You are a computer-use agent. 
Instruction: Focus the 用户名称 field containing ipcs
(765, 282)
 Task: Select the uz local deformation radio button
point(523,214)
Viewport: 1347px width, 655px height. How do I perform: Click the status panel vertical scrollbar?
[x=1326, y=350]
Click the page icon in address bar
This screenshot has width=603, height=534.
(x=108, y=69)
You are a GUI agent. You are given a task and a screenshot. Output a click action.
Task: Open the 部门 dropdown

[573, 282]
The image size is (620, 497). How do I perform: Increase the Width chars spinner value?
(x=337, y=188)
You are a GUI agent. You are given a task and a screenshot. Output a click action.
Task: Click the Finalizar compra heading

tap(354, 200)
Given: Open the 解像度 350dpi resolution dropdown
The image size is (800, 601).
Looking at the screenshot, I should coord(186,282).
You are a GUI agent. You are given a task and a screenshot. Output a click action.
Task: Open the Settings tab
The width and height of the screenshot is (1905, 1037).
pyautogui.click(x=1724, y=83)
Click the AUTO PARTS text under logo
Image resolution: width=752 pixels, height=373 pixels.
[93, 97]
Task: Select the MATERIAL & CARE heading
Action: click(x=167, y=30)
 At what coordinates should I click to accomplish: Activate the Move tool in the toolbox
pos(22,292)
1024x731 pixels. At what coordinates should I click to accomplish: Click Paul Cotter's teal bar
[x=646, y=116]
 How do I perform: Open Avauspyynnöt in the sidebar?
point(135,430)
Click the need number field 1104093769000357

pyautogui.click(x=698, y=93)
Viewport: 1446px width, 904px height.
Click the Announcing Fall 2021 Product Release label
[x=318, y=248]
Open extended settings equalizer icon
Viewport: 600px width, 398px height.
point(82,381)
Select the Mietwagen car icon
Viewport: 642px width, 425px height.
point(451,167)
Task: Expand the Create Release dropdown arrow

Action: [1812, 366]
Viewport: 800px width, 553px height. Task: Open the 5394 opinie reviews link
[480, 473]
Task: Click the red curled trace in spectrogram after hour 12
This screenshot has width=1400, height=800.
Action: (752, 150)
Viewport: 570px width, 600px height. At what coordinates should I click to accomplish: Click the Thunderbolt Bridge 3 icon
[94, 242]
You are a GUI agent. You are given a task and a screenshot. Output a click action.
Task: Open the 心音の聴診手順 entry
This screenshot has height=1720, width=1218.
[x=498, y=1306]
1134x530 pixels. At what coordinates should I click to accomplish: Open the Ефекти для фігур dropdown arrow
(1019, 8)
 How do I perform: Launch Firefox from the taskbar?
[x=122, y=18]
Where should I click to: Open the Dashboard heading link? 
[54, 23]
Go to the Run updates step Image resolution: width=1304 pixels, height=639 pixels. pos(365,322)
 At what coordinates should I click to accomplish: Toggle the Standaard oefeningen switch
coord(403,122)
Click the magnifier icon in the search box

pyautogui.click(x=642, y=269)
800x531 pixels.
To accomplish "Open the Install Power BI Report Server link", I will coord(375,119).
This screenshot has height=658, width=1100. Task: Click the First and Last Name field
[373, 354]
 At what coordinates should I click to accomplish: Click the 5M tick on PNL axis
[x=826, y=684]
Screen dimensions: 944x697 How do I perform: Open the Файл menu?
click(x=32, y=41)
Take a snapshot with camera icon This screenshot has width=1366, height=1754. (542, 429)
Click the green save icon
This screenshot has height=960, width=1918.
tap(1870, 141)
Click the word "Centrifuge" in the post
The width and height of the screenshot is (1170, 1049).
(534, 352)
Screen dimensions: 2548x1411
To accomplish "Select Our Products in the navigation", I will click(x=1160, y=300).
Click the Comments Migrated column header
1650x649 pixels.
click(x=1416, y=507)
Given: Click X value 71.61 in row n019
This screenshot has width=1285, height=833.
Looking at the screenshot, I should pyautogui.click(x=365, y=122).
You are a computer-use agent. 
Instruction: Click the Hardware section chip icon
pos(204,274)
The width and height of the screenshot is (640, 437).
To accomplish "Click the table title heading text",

● **Problem description**: Your answer must be every record above, retyped exactly.

● **Reply to the exercise**:
You are a computer-use agent. 
Instruction: Focus the 用户名称 field containing ipcs
(765, 282)
 Task: Select the uz local deformation radio button
point(523,214)
Viewport: 1347px width, 655px height. How do I perform: Click the status panel vertical scrollbar?
[x=1326, y=350]
Click the page icon in address bar
This screenshot has width=603, height=534.
(x=108, y=69)
You are a GUI agent. You are given a task and a screenshot. Output a click action.
Task: Open the 部门 dropdown

[573, 282]
The image size is (620, 497). How do I perform: Increase the Width chars spinner value?
(x=337, y=188)
You are a GUI agent. You are given a task and a screenshot. Output a click action.
Task: Click the Finalizar compra heading

tap(354, 200)
Given: Open the 解像度 350dpi resolution dropdown
The image size is (800, 601).
Looking at the screenshot, I should coord(186,282).
You are a GUI agent. You are given a task and a screenshot. Output a click action.
Task: Open the Settings tab
The width and height of the screenshot is (1905, 1037).
pyautogui.click(x=1724, y=83)
Click the AUTO PARTS text under logo
Image resolution: width=752 pixels, height=373 pixels.
[93, 97]
Task: Select the MATERIAL & CARE heading
Action: click(x=167, y=30)
 At what coordinates should I click to accomplish: Activate the Move tool in the toolbox
pos(22,292)
1024x731 pixels. At what coordinates should I click to accomplish: Click Paul Cotter's teal bar
[x=646, y=116]
 How do I perform: Open Avauspyynnöt in the sidebar?
point(135,430)
Click the need number field 1104093769000357

pyautogui.click(x=698, y=93)
Viewport: 1446px width, 904px height.
Click the Announcing Fall 2021 Product Release label
[x=318, y=248]
Open extended settings equalizer icon
Viewport: 600px width, 398px height.
point(82,381)
Select the Mietwagen car icon
Viewport: 642px width, 425px height.
point(451,167)
Task: Expand the Create Release dropdown arrow

Action: [1812, 366]
Viewport: 800px width, 553px height. Task: Open the 5394 opinie reviews link
[480, 473]
Task: Click the red curled trace in spectrogram after hour 12
This screenshot has width=1400, height=800.
Action: (752, 150)
Viewport: 570px width, 600px height. At what coordinates should I click to accomplish: Click the Thunderbolt Bridge 3 icon
[94, 242]
You are a GUI agent. You are given a task and a screenshot. Output a click action.
Task: Open the 心音の聴診手順 entry
This screenshot has height=1720, width=1218.
[x=498, y=1306]
1134x530 pixels. At what coordinates should I click to accomplish: Open the Ефекти для фігур dropdown arrow
(1019, 8)
 How do I perform: Launch Firefox from the taskbar?
[x=122, y=18]
Where should I click to: Open the Dashboard heading link? 
[54, 23]
Go to the Run updates step Image resolution: width=1304 pixels, height=639 pixels. pos(365,322)
 At what coordinates should I click to accomplish: Toggle the Standaard oefeningen switch
coord(403,122)
Click the magnifier icon in the search box

pyautogui.click(x=642, y=269)
800x531 pixels.
To accomplish "Open the Install Power BI Report Server link", I will coord(375,119).
This screenshot has height=658, width=1100. Task: Click the First and Last Name field
[373, 354]
 At what coordinates should I click to accomplish: Click the 5M tick on PNL axis
[x=826, y=684]
Screen dimensions: 944x697 How do I perform: Open the Файл menu?
click(x=32, y=41)
Take a snapshot with camera icon This screenshot has width=1366, height=1754. (542, 429)
Click the green save icon
This screenshot has height=960, width=1918.
tap(1870, 141)
Click the word "Centrifuge" in the post
The width and height of the screenshot is (1170, 1049).
(534, 352)
Screen dimensions: 2548x1411
To accomplish "Select Our Products in the navigation", I will click(x=1160, y=300).
Click the Comments Migrated column header
1650x649 pixels.
click(x=1416, y=507)
Given: Click X value 71.61 in row n019
This screenshot has width=1285, height=833.
Looking at the screenshot, I should pyautogui.click(x=365, y=122).
You are a computer-use agent. 
Instruction: Click the Hardware section chip icon
pos(204,274)
The width and height of the screenshot is (640, 437).
To accomplish "Click the table title heading text",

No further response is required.